Same-host resize is disabled by default but can be important in at least two cases:

1. Servers in an affinity (same-host) group cannot resize if they are not allowed to resize on the same host.

2. "Edge" deployment scenarios where there are 1 or 2 compute hosts means being able to resize on the same host is critical - and probably what's more critical in those edge scenarios is not reporting resource usage that is not really there, since it could result in scheduling failures to that host which otherwise would have fit.

Revision history for this message
Matt Riedemann (mriedem) wrote :

One hacky way we could handle this is in conductor, after we've moved the instance allocations for the old_flavor to the migration record, if the selected host is the same host the instance is already one, we just fix the allocations so they are the max of the two flavors - but we'd need to sort out if we still use 2 consumers or only 1 - it might make sense to only have the instance consumer for the same-host resize case, but there is logic in the nova-compute service since queens that expects the source node allocations to be tracked by the migration record consumer, so those would have to be audited so they don't blow up now depending on what conductor does.

Another wrinkle that we have to worry about is resize can reschedule if the selected host fails the resize. So we could have a case where the scheduler picks 3 hosts:

1. first selected host is the same host, but fails, so we reschedule to host 2
2. second host fails, we reschedule to host 3
3. the resize passes on the 3rd host (2nd alternate)

In those cases, the alternative hosts are *not* the same host so how would we deal with the allocations then because the old flavor allocations still need to be on the source host and the new flavor allocations need to be on the destination host.

Changed in nova:
assignee: nobody → Zhenyu Zheng (zhengzhenyu)
Revision history for this message
s10 (vlad-esten) wrote :

Same host migration is important in another case:
Big VM with large root disk (1000GB or more, 50% or more of the total available disk) can't be resized to the same host, leading to the unnecessary cold migration of a large amount of disk data to another host, even if we increase only memory/vcpu count for this instance.

Matt Riedemann (mriedem)
Changed in nova:
assignee: Zhenyu Zheng (zhengzhenyu) → nobody
Revision history for this message
OpenStack Infra (hudson-openstack) wrote : Related fix proposed to nova (master)

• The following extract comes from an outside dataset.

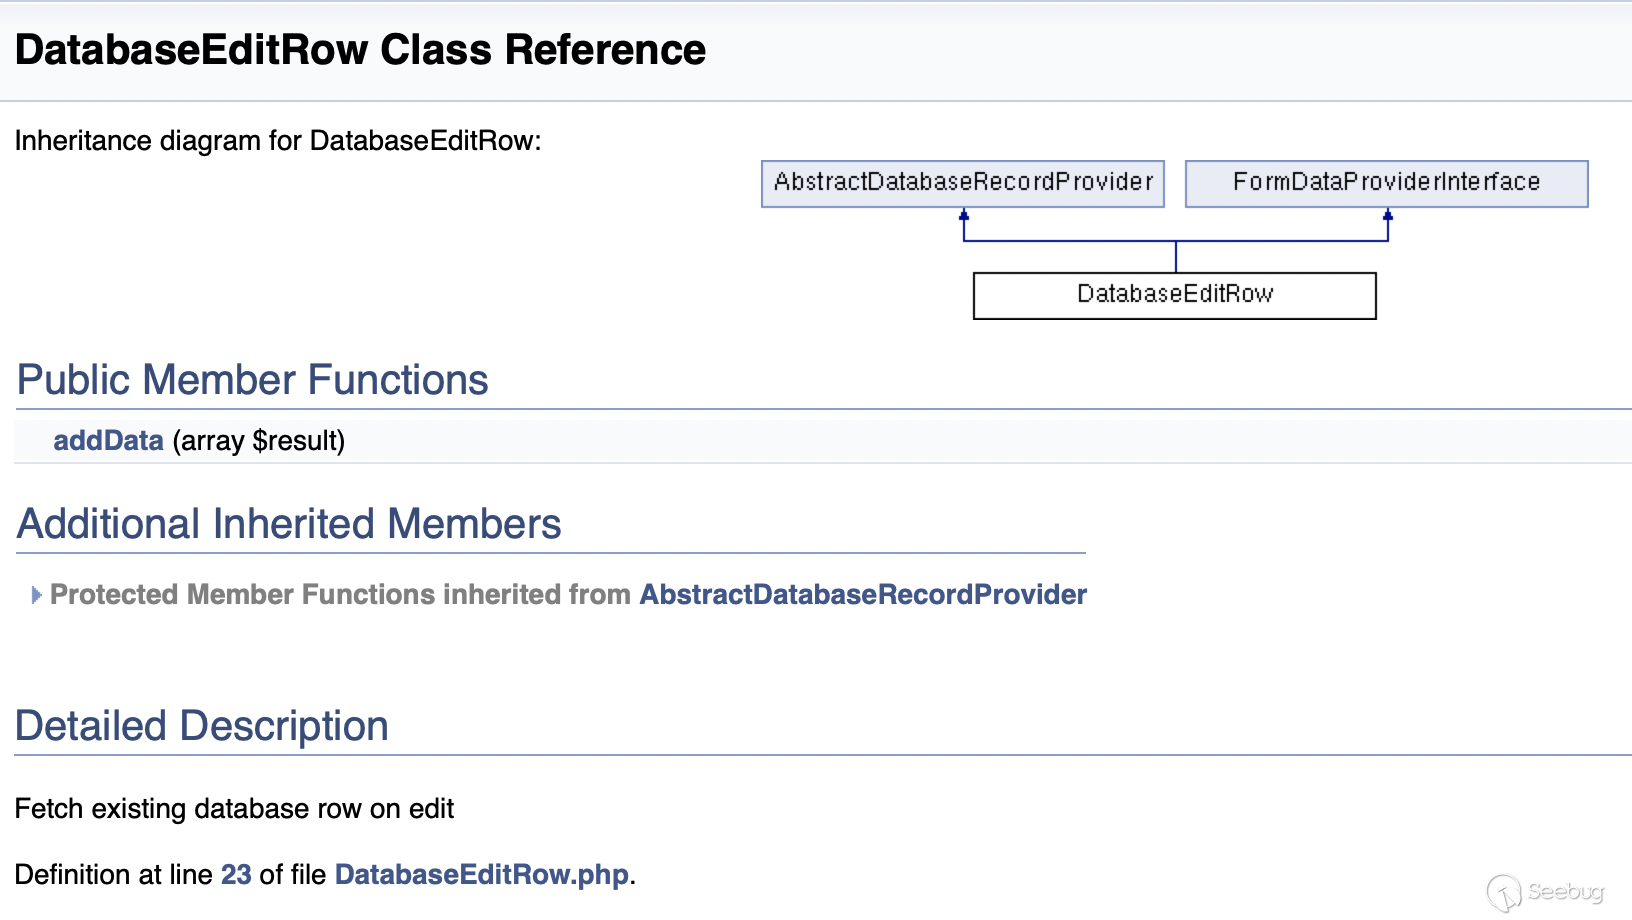The width and height of the screenshot is (1632, 920).
Task: Click the Public Member Functions heading
Action: (253, 380)
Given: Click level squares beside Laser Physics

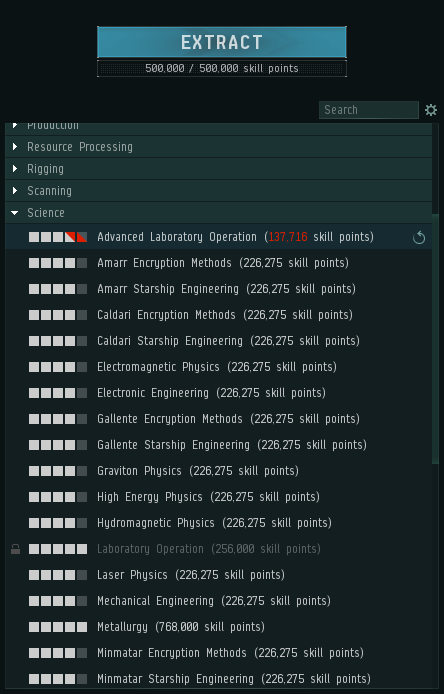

Related fix proposed to branch: master
Review: https://review.openstack.org/619123

Revision history for this message
Matt Riedemann (mriedem) wrote :

Looking back over the history on this, it's my fault it looks like:

https://review.openstack.org/#/c/490085/

It also looks like we had some conversation about doing a max of the allocations rather than a sum:

https://review.openstack.org/#/c/490085/1/nova/tests/unit/scheduler/client/test_report.py@533

And decided "do the sum since it's simpler". Well, that's great. :)

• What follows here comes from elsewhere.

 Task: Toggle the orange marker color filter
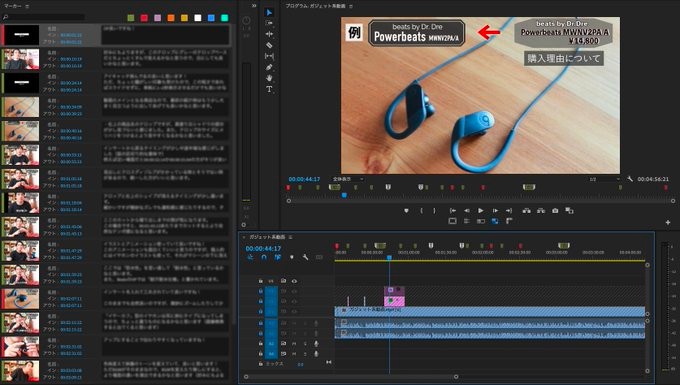171,18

There was also a note added to the code that dealt with this in pike:

https://review.openstack.org/#/c/490085/7/nova/scheduler/client/report.py@224

"""
# Note that we sum the allocations rather than take the max per
# resource class between the current and new allocations because
# the compute node/resource tracker is going to adjust for
# decrementing any old allocations as necessary, the scheduler
# shouldn't make assumptions about that.
"""

I believe that's referring to the fact that in Pike, if you still had at least one Ocata compute in the deployment, the resource tracker in the nova-compute service would delete the old allocations, or at least overwrite the allocations using the new flavor, so it sort of healed itself. However, once all of your computes are upgraded that is no longer true (the compute doesn't PUT allocations anymore since that's the job of the scheduler). Additionally, we have since dropped that old compute compatibility code.

Changed in nova:
importance: Medium → High
Revision history for this message
Matt Riedemann (mriedem) wrote :

Also, the hack idea I had in comment 1:

"One hacky way we could handle this is in conductor, after we've moved the instance allocations for the old_flavor to the migration record, if the selected host is the same host the instance is already one, we just fix the allocations so they are the max of the two flavors"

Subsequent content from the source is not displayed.